Nutley Pond will be going dry for the next several months.
The pond, located off Virginia Center Boulevard and Nutley Street in Vienna, will be drained as a part of a dredging project at the site. The project will address clogged low-flow sluice gates, an unsafe riser area, an excessive sediment deposit and invasive plant species around the pond’s periphery.
Sajan Pokharal, a project manager with the Fairfax County Department of Public Works and Environmental Services, said at a virtual meeting on Monday (Dec. 13) that the project will take roughly 10 months, starting in January.
The dredging will remove about 10,000 cubic yards of sediment from the pond. The project will also enhance safety by installing a safety rail, fences, and safety benches, while rehabilitating the pond shoreline to provide an aquatic safety bench and native vegetation.
Susie Foster, the project’s landscape architect, said welded wire mesh can be used, as needed, to protect the plant material from wildlife.
A stabilized turf access point will also be installed at the north end of Baronhurst Drive for future maintenance.
The rehabilitation part of the project will include the installation of six cell floating wetlands, with three each at the north and south ends of the pond.
Pokharal said these will benefit the pond by attracting and sustaining insects, which will, in turn, attract song birds. The floating wetlands material and root systems will also provide surface area for beneficial microbes to pull pollutants from the water.
The dredging and restoration processes can overlap with multiple crews, while plantings will occur in spring, fall, or winter seasons, according to Pokharal.

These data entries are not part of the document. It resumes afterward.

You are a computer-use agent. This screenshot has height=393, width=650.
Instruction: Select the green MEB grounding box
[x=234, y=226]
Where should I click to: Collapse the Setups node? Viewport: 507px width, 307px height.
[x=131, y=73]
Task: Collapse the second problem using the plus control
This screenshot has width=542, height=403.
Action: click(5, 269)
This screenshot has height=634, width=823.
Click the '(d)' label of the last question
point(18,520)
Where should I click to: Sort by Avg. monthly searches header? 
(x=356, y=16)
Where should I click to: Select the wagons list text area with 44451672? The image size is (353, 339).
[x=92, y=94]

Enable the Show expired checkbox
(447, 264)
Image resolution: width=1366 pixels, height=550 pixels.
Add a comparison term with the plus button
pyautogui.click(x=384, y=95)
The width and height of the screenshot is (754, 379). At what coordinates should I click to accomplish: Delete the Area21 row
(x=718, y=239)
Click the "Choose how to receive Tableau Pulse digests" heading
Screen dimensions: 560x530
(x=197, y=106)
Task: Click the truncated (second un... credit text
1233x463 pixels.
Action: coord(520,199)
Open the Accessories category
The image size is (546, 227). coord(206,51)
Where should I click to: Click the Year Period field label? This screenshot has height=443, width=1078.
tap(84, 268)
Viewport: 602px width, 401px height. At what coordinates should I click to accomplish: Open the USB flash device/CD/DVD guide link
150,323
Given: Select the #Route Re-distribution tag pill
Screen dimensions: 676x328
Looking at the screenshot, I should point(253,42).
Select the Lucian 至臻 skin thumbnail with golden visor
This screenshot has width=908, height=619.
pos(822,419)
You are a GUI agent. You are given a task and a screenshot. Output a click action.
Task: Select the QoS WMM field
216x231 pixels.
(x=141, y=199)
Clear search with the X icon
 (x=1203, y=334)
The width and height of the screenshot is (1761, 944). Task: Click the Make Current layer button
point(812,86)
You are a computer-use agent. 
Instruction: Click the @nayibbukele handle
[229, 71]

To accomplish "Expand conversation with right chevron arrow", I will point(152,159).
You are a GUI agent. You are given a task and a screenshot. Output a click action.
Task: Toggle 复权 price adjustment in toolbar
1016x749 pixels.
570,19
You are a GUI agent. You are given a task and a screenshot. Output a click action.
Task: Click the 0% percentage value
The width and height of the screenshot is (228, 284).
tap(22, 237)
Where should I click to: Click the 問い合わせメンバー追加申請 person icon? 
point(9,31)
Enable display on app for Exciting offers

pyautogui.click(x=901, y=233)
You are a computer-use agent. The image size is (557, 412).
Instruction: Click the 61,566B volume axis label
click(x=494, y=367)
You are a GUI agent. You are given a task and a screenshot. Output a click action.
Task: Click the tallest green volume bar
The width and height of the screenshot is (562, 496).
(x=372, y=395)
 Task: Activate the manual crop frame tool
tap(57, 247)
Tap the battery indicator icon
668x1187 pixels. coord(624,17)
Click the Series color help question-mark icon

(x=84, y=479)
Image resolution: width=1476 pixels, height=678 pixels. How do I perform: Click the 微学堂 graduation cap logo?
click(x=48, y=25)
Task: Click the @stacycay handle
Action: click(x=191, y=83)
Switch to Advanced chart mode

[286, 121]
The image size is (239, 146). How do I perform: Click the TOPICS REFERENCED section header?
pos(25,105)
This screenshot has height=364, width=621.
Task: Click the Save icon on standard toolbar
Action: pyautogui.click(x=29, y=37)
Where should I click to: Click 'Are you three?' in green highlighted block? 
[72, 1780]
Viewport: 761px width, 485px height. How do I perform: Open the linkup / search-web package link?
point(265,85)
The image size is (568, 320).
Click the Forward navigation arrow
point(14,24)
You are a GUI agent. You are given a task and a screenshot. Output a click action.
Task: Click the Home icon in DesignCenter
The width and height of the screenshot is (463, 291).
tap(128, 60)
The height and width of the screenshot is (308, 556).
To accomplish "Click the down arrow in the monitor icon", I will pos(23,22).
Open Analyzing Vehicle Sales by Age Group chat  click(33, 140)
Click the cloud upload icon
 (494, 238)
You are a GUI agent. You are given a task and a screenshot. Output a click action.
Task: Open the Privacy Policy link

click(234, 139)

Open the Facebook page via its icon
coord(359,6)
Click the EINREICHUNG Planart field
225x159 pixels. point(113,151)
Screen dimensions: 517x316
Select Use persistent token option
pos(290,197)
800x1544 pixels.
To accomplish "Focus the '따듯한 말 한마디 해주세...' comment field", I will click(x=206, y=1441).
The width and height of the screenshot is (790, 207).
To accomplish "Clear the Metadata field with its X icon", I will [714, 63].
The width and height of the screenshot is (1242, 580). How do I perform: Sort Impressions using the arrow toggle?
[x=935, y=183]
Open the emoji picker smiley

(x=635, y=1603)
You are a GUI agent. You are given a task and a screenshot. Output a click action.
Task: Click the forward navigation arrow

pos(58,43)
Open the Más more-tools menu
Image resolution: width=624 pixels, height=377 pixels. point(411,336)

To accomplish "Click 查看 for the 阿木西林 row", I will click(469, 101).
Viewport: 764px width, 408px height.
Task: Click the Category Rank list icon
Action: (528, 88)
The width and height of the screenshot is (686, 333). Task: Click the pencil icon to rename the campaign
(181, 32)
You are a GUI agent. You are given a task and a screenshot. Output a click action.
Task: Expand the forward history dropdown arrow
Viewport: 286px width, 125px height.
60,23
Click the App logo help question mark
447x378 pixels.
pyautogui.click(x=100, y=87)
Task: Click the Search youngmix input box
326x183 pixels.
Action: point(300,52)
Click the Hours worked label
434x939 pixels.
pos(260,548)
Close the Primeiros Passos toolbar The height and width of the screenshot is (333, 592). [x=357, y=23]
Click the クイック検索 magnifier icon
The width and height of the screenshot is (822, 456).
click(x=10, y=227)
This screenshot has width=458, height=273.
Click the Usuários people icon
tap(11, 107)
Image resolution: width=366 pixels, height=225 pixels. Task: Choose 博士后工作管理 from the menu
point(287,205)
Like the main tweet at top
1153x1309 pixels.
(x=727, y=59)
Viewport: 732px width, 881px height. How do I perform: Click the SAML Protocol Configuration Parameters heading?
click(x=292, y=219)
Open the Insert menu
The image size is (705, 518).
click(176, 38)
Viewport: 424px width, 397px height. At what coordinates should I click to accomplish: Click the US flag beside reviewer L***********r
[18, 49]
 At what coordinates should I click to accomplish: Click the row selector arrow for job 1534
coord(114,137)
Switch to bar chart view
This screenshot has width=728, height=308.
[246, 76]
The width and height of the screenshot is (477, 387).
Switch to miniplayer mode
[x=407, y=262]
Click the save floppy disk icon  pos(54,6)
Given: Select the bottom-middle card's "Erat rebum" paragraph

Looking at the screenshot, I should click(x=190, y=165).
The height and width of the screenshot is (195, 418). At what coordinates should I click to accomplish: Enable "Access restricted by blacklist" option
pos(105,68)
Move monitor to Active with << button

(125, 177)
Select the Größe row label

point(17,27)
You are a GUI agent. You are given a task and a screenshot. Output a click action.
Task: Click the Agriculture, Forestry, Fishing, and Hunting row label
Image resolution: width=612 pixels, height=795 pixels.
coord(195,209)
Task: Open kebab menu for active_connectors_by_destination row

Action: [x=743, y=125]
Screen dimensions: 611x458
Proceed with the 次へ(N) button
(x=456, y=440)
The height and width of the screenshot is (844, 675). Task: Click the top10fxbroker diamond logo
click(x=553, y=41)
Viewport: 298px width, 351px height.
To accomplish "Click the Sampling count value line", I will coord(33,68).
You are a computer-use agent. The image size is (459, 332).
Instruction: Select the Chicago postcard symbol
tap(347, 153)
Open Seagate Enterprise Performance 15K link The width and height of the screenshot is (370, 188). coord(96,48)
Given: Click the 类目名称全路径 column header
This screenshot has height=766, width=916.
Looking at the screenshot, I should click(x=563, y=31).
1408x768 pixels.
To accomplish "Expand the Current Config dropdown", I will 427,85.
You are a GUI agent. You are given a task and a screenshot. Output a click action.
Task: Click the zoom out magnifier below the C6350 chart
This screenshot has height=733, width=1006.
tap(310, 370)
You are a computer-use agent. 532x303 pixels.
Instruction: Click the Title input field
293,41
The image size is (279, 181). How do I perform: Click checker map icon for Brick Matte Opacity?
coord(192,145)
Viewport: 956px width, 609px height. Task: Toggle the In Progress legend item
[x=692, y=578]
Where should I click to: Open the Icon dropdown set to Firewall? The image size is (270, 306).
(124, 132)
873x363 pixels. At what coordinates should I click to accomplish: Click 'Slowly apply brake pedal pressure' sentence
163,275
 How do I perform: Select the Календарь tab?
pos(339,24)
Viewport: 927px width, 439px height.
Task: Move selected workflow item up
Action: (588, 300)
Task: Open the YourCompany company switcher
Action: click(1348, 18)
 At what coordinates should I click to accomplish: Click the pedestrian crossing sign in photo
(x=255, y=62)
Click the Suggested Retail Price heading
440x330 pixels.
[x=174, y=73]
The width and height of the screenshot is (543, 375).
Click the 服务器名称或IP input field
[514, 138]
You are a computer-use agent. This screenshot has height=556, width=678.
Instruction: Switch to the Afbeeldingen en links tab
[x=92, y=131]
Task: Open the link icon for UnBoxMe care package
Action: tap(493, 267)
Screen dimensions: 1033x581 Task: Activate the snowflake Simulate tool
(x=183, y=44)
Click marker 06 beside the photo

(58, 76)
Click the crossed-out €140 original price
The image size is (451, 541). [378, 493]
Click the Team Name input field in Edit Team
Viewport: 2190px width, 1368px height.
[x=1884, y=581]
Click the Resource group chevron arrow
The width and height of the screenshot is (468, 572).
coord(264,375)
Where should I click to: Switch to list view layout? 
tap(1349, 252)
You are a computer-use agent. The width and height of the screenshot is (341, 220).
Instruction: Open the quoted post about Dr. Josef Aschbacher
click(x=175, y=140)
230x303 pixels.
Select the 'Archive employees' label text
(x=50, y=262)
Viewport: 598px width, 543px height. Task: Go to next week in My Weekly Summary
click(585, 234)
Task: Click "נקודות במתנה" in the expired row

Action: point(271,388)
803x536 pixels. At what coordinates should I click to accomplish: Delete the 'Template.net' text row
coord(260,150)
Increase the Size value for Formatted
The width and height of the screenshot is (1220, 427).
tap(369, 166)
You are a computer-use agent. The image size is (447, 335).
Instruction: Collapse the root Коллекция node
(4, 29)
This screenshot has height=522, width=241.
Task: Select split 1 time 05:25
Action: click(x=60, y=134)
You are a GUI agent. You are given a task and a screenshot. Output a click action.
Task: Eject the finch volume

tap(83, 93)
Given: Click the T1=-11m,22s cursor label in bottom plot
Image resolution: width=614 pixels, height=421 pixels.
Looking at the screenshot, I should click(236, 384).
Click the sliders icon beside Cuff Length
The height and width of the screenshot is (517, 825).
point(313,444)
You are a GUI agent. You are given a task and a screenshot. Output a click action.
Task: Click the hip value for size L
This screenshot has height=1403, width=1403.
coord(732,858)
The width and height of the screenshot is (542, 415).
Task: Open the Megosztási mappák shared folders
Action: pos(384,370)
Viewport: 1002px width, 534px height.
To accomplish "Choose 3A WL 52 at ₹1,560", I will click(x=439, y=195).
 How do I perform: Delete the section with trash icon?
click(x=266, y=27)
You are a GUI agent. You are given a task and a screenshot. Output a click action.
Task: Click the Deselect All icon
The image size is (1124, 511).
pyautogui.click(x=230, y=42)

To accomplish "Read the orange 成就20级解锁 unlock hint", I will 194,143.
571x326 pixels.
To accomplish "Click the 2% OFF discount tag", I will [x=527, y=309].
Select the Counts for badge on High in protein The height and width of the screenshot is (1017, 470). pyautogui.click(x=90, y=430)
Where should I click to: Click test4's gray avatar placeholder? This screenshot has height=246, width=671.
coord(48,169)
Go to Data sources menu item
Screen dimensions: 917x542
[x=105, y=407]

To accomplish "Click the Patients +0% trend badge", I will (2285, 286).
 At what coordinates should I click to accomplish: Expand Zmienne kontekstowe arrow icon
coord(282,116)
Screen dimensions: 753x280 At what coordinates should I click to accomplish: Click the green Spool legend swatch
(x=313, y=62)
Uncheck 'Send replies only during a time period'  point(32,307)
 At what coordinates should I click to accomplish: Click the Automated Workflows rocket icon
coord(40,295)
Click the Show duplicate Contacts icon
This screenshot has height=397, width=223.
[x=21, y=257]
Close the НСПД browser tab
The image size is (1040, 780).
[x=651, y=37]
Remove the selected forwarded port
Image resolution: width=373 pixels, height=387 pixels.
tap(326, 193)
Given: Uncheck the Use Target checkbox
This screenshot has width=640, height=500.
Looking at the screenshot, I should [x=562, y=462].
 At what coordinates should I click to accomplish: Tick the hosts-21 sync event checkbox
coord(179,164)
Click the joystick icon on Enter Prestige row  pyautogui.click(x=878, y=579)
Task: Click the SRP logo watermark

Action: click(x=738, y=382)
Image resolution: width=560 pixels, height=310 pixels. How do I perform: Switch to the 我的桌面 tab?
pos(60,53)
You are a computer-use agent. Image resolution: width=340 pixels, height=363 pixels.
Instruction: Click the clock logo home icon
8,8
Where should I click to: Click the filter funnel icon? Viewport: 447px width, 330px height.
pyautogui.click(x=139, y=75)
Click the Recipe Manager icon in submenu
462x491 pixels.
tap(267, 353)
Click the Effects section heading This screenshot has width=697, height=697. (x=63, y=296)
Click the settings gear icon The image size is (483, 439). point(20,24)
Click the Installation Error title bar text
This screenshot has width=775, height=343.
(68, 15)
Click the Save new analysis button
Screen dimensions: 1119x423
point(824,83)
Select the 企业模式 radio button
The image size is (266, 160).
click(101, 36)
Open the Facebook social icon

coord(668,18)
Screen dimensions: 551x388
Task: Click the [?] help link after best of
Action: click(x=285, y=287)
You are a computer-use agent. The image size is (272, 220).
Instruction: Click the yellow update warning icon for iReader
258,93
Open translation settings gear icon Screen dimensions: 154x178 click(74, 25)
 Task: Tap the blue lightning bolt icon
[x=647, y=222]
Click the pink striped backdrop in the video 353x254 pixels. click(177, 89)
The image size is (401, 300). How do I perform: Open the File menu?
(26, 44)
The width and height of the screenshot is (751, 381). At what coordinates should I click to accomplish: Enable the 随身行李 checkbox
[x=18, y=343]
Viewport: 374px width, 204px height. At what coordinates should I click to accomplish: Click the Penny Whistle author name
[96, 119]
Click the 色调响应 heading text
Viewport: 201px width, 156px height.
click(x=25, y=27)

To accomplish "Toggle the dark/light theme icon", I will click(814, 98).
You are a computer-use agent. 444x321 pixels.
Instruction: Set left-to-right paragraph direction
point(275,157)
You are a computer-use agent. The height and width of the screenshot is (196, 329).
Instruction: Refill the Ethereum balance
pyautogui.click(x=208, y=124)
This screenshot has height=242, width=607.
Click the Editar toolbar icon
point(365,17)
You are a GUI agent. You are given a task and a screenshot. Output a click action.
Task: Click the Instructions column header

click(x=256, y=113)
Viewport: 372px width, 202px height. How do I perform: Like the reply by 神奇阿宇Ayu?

Pokharal assured that the project will follow Fairfax County noise ordinance guidelines, which will allow for work from 7 a.m. to 9 p.m. on Monday through Friday, and 9 a.m. to 9 p.m. on weekends and federal holidays.
However, he said the work “typically” can end around 3 p.m. and by 5 p.m. at the latest each day.
The trail around the pond will be closed throughout the duration of the project, with temporary fencing to identify its limits. Heavy construction equipment will also remain on site throughout the project.
While there will be trucks coming and going, Pokharal said loading and unloading will happen at a staging area on the existing asphalt access road off of Virginia Center Boulevard. Flaggers will direct trucks in and out of the access road.
The mechanical dredging will start by emptying the pond and allowing crews to establish access and staging areas. Diversion channels will then be established within the lake before the dredging begins.
Pokharal said that process will enable crews to remove more sediment per day, potentially lower the project cost, and make it easier to construct other improvements, such as the proposed safety bench.
He did, however, note that the project will be weather dependent, potentially causing delays. He also warned that there could be an odor from the lake bottom being exposed.